Saturday, April 14, 2007

We don't know how to write down a person

Have you ever been outside and seen the tee-shirt that says "It's not who you are, its what you wear?" That shirt always makes me laugh because it's so obviously a joke but I always see people with that stern "the youth of today are lost" look on their face. I just want to feel the wind in my hair and the sun on my skin and enjoy the irony of the joke. The youth aren't lost, they're just youth. Listen to this quote...

"I see no hope for the future of our people if they are dependent on the frivolous youth of today, for certainly all youth are reckless beyond words... When I was young, we were taught to be discreet and respectful of elders, but the present youth are exceedingly disrespectful and out of control"

Here is another one

"What is happening to our young people? They disrespect their elders, they disobey their parents. They ignore the law. They riot in the streets inflamed with wild notions. Their morals are decaying. What is to become of them?"
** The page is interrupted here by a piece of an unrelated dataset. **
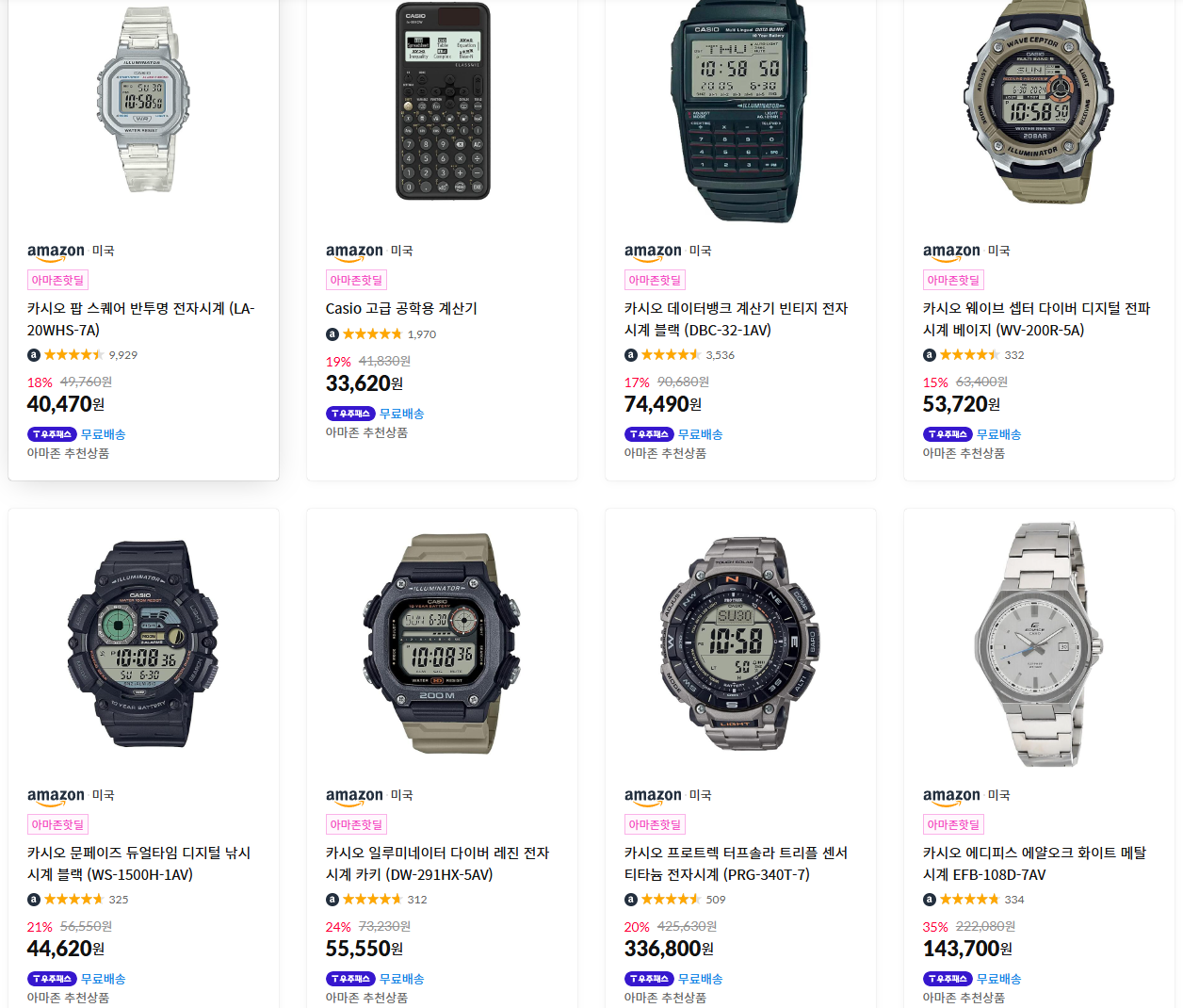
Task: Click the Amazon logo above the Pro Trek listing
Action: pos(653,796)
One of these is from Plato and the other is from Hesiod -- 2800 years ago! Why do we remember only how good we were? Why can't we somehow record what we are like or what our friends are like. Being able to write down a person's state would be amazing, and for more reasons than merely recording youth culture. If I had a template that could be filled in to record a person I would use three of them. I would fill out the first one to describe someone who knew everything I could imagine and who could do everything I could imagine. This one would be a "possibilities" document -- a sort of 'roadmap' of where I could go. The second document would be an "actuality" document. That one would let me chart where I actually am at this moment; the good, the bad, everything. Perhaps there could be little quizzes I could take that would help me to fill in the blanks. Lastly, I would create a "where I want to be" document. I would fill in the blanks to describe the 'ideal' me -- what I want to become.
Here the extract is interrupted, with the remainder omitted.